• _What is being asked_
The lines below, from the one holding "Instruction: Open the" through the final line, are to be copied exactly, with no other lines and no pictures.

Saved data entries:
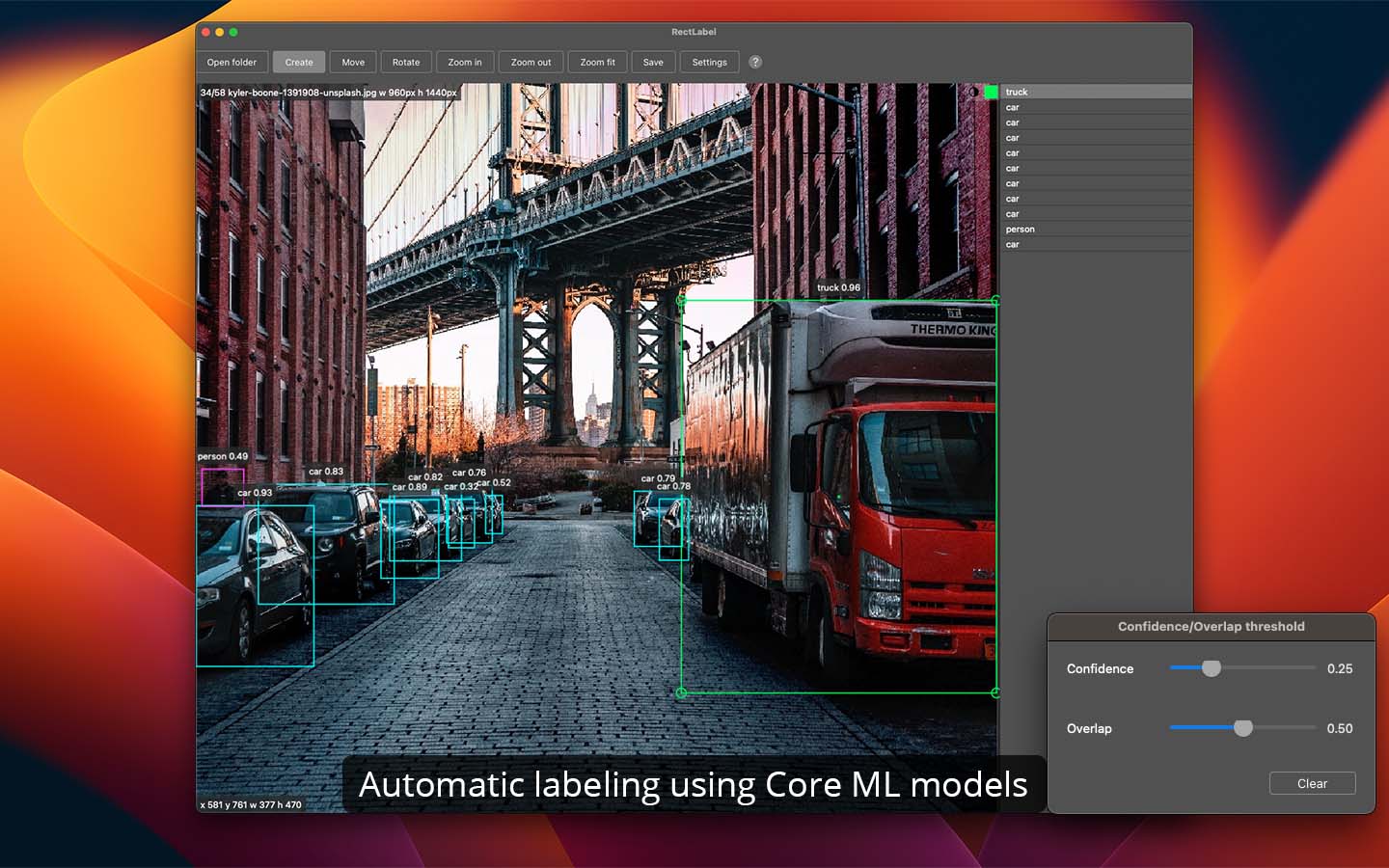Save the current annotations

click(x=653, y=62)
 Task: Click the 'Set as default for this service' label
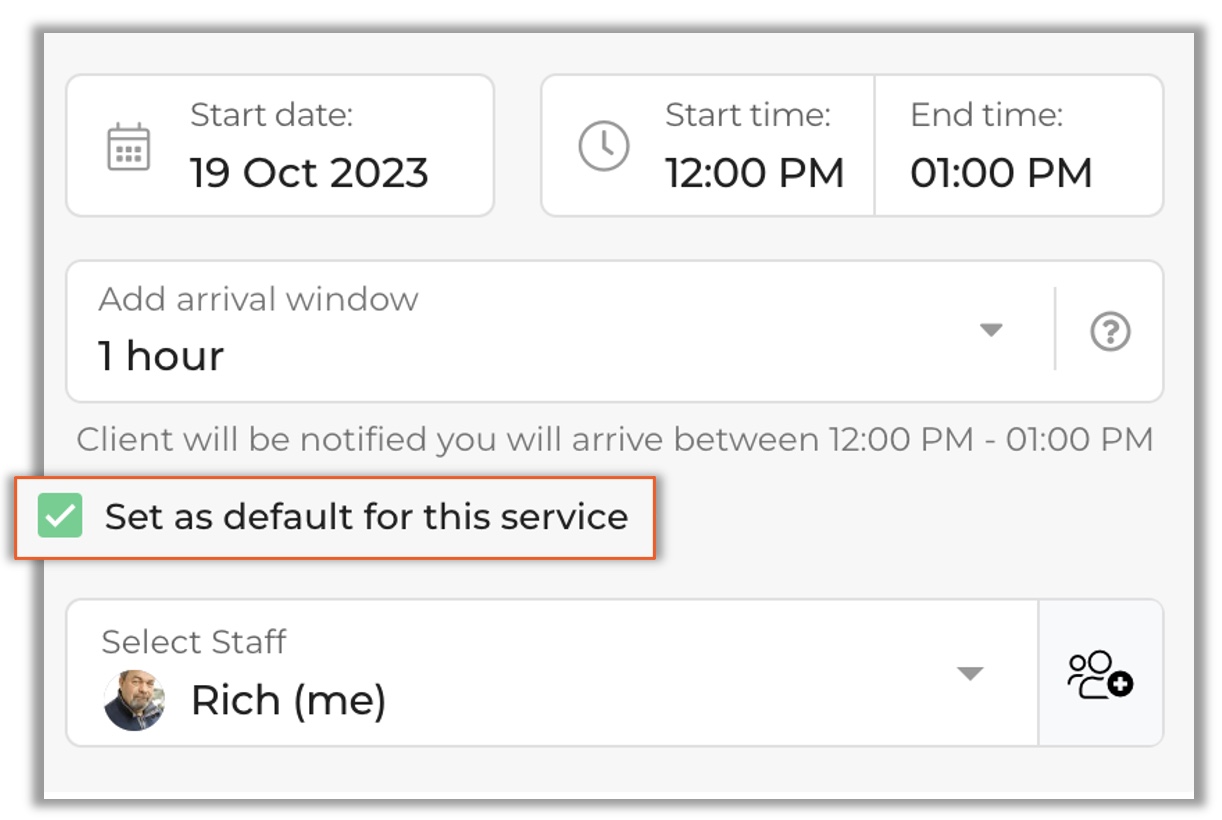[x=366, y=517]
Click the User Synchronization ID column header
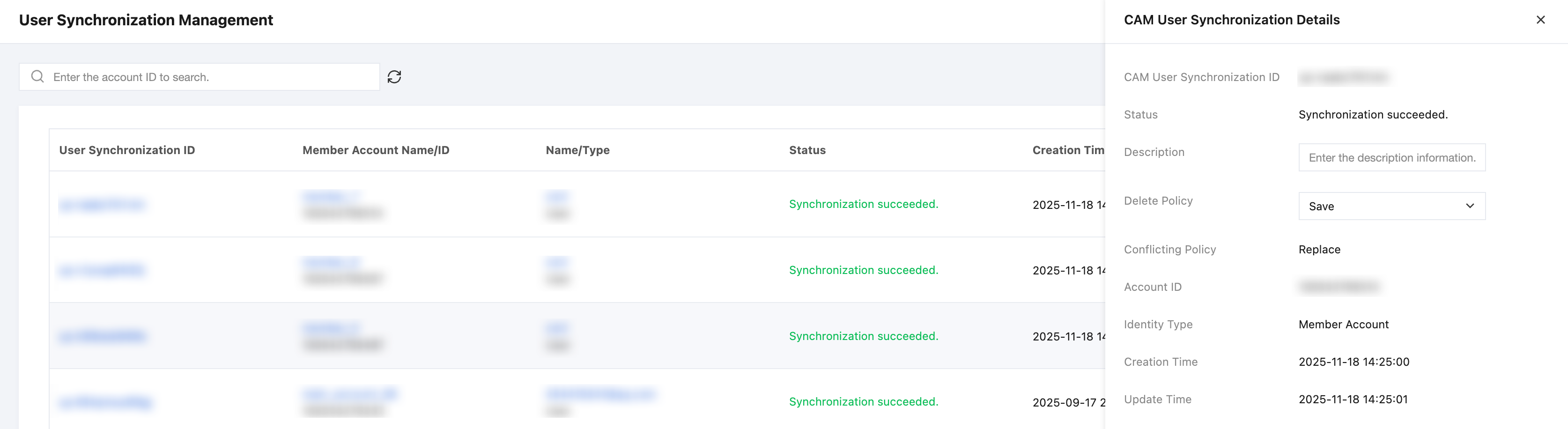Viewport: 1568px width, 429px height. [126, 150]
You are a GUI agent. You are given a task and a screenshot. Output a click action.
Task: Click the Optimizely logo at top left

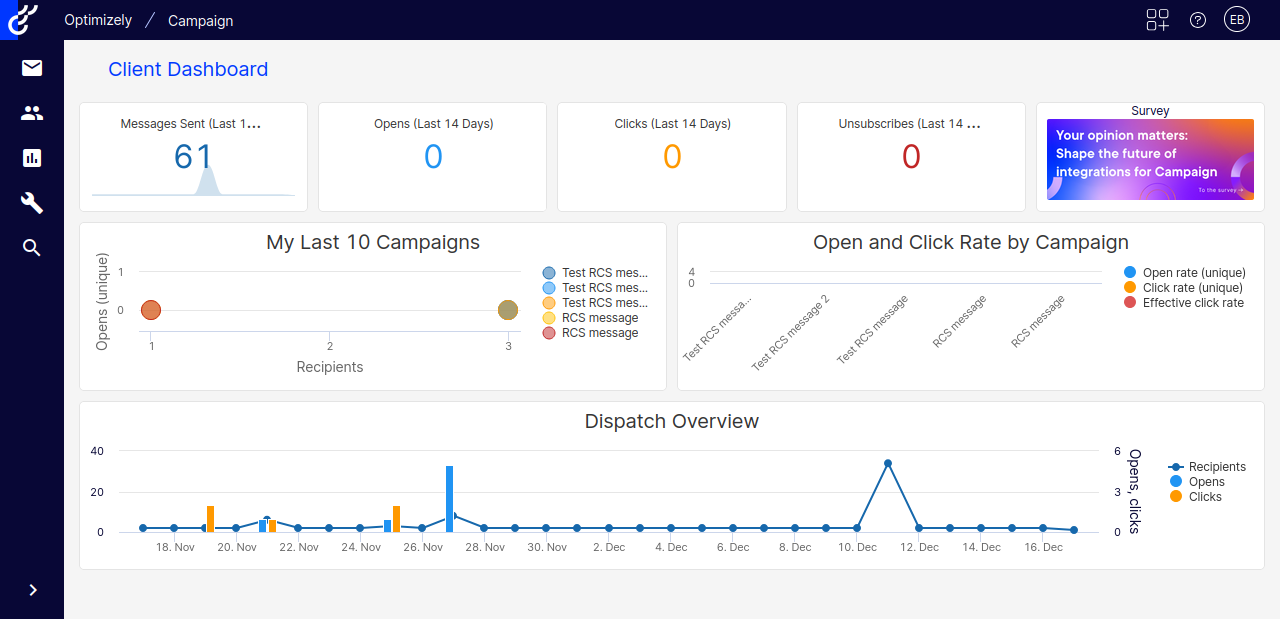(x=20, y=19)
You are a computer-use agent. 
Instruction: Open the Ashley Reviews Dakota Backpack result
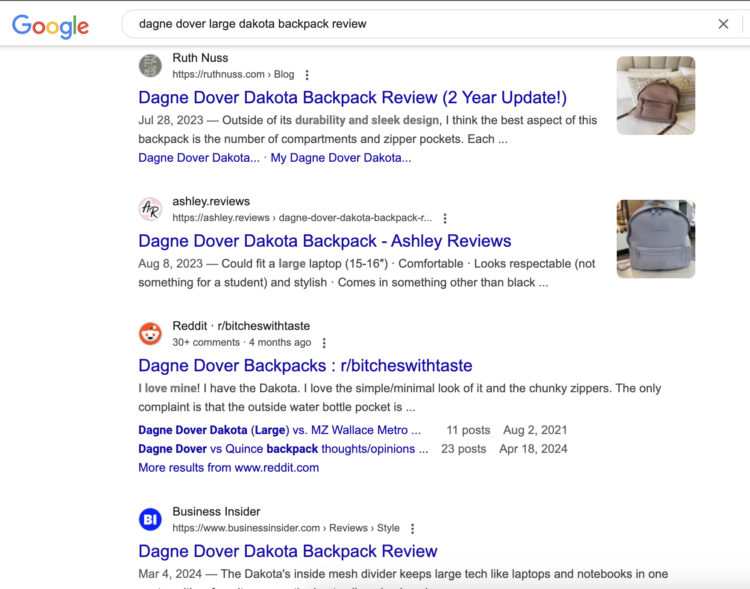click(x=324, y=241)
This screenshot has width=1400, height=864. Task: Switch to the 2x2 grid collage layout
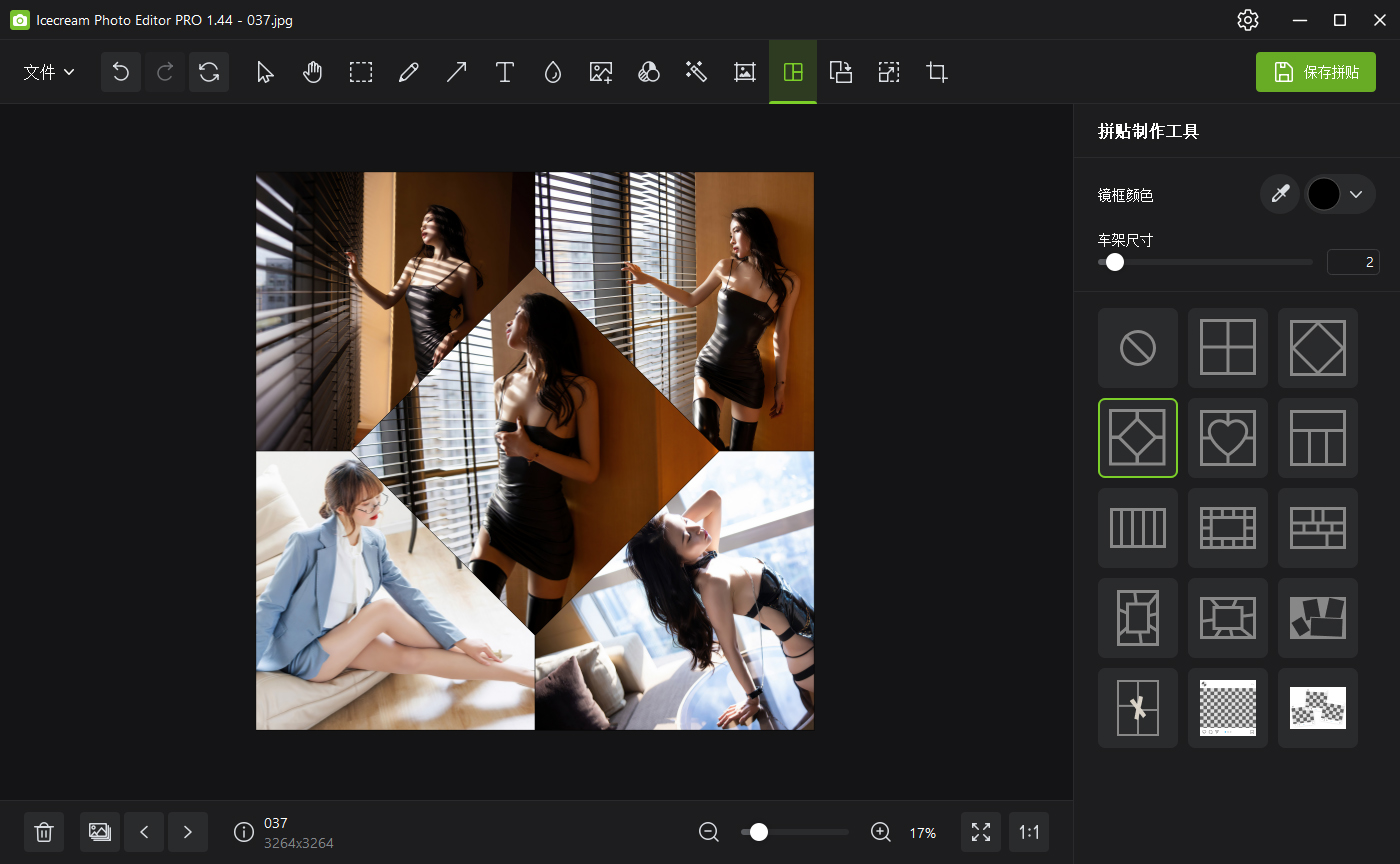point(1227,347)
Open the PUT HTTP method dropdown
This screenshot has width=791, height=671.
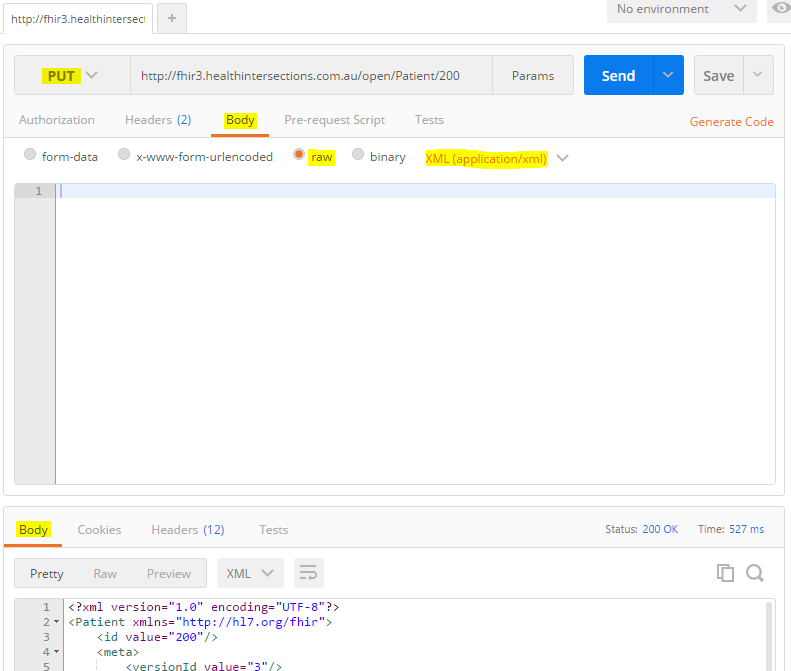(x=72, y=76)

• _Solution for this task_
Instruction: Open the Ashley Reviews Dakota Backpack result
click(x=324, y=241)
This screenshot has width=1400, height=864. Task: Switch to the 2x2 grid collage layout
point(1227,347)
Open the PUT HTTP method dropdown
This screenshot has width=791, height=671.
(x=72, y=76)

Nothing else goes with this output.